Além disso, a rastreabilidade do “real digital” poderia ser usada para combater a evasão fiscal. Por exemplo, o governo poderia obrigar os lojistas a receber pagamentos via Drex, como explica o executivo:
“Se você usa um dinheiro programável como no caso do Bolsa Família, quem faz compras naquela lojinha que só aceita dinheiro, e provavelmente está praticando evasão fiscal, vai ter que aceitar o Drex.”
CBDCs enfrentam desafios dentro e fora do Brasil
O projeto do Drex entrou em sua segunda fase de testes, recentemente. Durante essa etapa do piloto do “real digital”, os consórcios participantes poderão testar diferentes soluções e serviços para a blockchain que o BC está desenvolvendo.

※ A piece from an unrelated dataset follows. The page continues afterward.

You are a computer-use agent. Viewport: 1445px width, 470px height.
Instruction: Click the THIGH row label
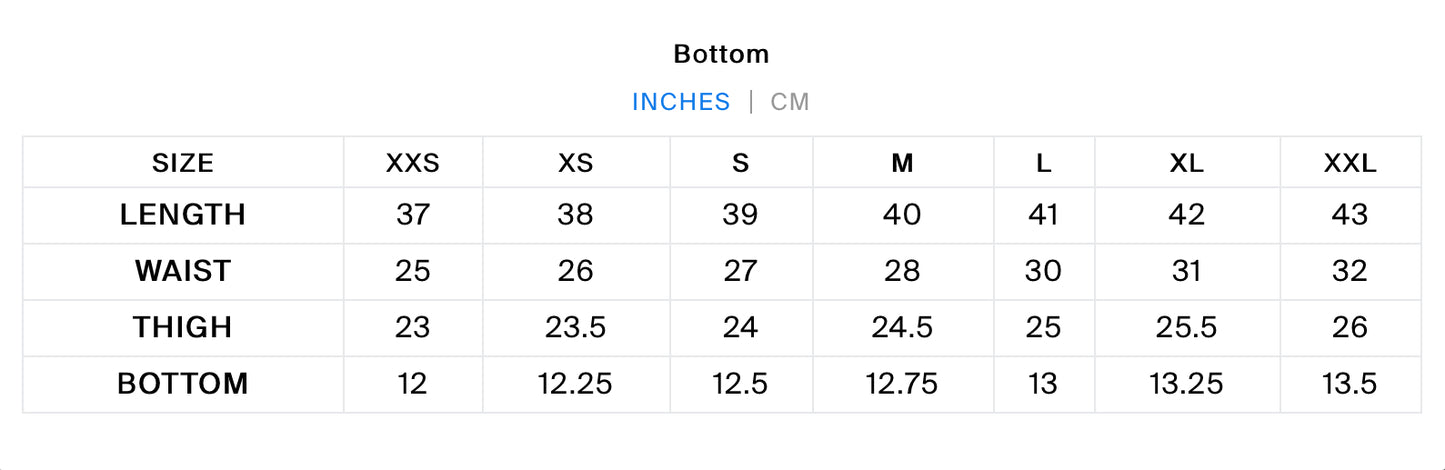click(183, 327)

A privacidade é uma questão importante e vem atrasando o cronograma do Drex. Afinal, a transparência é uma das marcas e diferenciais de uma blockchain. Mas essa característica entra em atrito com as leis de sigilo fiscal brasileiras, por exemplo.
Aliás, projetos semelhantes enfrentam problemas em outros países. Atualmente, há pelo menos 44 projetos na fase-piloto. Mas nem todos devem avançar.
Há alguma certa frustração quanto às aplicações dessas moedas, que podem acabar ficando aquém do esperado. Uma das razões seria a resistência dos consumidores, presos a velhos hábitos. Essa é uma das explicações para as CBDCs terem tido pouco alcance em países como Nigéria, Bahamas e Jamaica, que já lançaram suas moedas.
Além disso, em países nos quais ainda não há CBDCs no mercado, os bancos centrais vêm questionando se há uma demanda verdadeira para elas no varejo. Por exemplo, a Austrália e o Canadá já desistiram de lançar suas próprias moedas digitais.